### Quoted text
** START **

# Newbie from South UK



## Flower (Mar 3, 2011)

Hiya,

I'm a 30 year old female and, as the title suggests, I'm from South UK. I used to keep mice about 10 years ago and had quite a few... well, the bug has bitten me again and I'm picking up 2 females tomorrow! I've been really lucky as I've found some about a 10 minute drive from me. I'm finding it REALLY difficult to find anyone who keeps/breeds or sells mice in my area. Are they becoming rarer? My plan is to eventually breed them and if possibly get into showing if I can find any near me. I'm here to find information (as I'm sure alots changed since I was in the hobby last!) and hopefully make some mouse-keeping friends because, at the moment, the only other people I have interested in this hobby that I know are my 2 very enthusiastic young daughters!! HAHA. And, as I'm sure you're aware, that interest will wane gradually over time until they're bored of talking about it! lol.

Is there anyone else in the South of the UK on the board? I've had a look and can't see anyone atm.

Thanks

Flower x


----------



## AnnB (Jan 14, 2011)

Hello and welcome. It can sometimes be difficult to find mice for sale but I think more people are getting interested in keeping them again which is good news.

I'm in Buckinghamshire and just keep mice as pets but I know there are some breeders further south.


----------



## WoodWitch (Oct 18, 2009)

Flower said:


> I'm finding it REALLY difficult to find anyone who keeps/breeds or sells mice in my area. Are they becoming rarer?


I think they are still alot less popular than say, hamsters, as pets but I don't think they are becoming rarer. Based on the growing interest in this forum alone, I'd say the mouse is definitely _growing_ in popularity, which is a good thing!
The new children's programme 'Rastamouse' is a big hit. That's going to have a positive effect on mouse popularity too! I can see lots of youngsters asking mummy and daddy for a mouse........

Welcome to FMB, nice to meet you
:welcome1


----------



## ian (Oct 3, 2008)

Hi I'm from Cambridge, where in the south are you? I used to live in Devon and travelled to Leicester to get my hands on the variety I wanted.


----------



## Flower (Mar 3, 2011)

Hiya everyone, thanks for the welcomes. I'm in Dorset. And would really appreciate any info on breeders near/nearish me. Please feel free to pm or email me. xx


----------



## SarahC (Oct 3, 2008)

there is a show on the 20th of march which might be in your neck of the woods.Details here under West country mouse club

http://www.thenationalmouseclub.co.uk/calendar.php

chat about it on this forum here

viewtopic.php?f=29&t=5943


----------



## Wight Isle Stud (May 19, 2010)

Hullo , greetings from the Isle of Wight. We have you surrounded. (ish ) 2 other members in Weston- super Mare.


----------



## Flower (Mar 3, 2011)

LMAO @ I'll be back... You may have me surrounded but for some reason, I don't mind! hahaha :lol:


----------



## Flower (Mar 3, 2011)

Also Sarah C, many thanks for the show link, I will definitely take a look. How exciting!! x


----------



## smileysal (Jan 2, 2011)

Hi there, you sound like me, had a break and now getting back into it!!!
Sorry I'm nowhere near you but welcome to the forum, I've not been here long but have found lots of info and lovely friendly ppl!!!


----------



## The Boggit keeper (Mar 5, 2010)

Hi and Welcome!


----------

** END **

### What to do
A. In the forum thread, why does WoodWitch doubt that mice are becoming rarer as pets? Answer in one to three sentences.
B. Answer these questions from the forum thread:
(i) How many mice is Flower picking up, and what sex are they?
(ii) In which county does Flower say she lives?
(iii) Where does AnnB live?

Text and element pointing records
** START **

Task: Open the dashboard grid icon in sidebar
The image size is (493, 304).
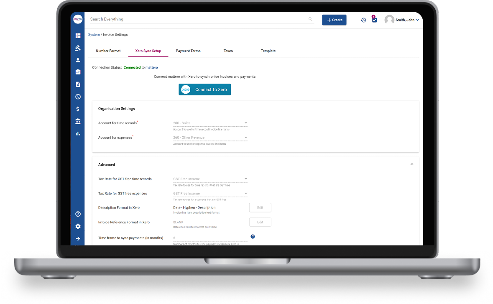Action: (x=78, y=36)
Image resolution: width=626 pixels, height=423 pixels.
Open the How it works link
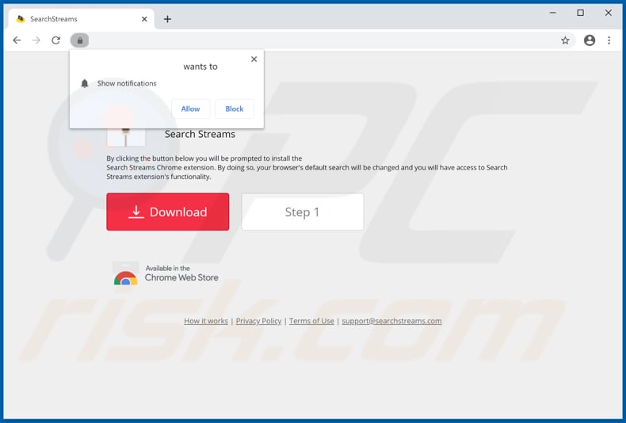click(x=205, y=321)
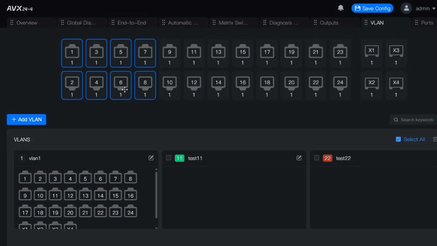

** END **

### Task-by-task answers
A. WoodWitch points to the growing interest in the forum itself as a sign that mice are becoming more popular, not rarer. The reply also says mice are still much less popular than hamsters as pets.

B.
(i) Two, both female.
(ii) Dorset.
(iii) Buckinghamshire.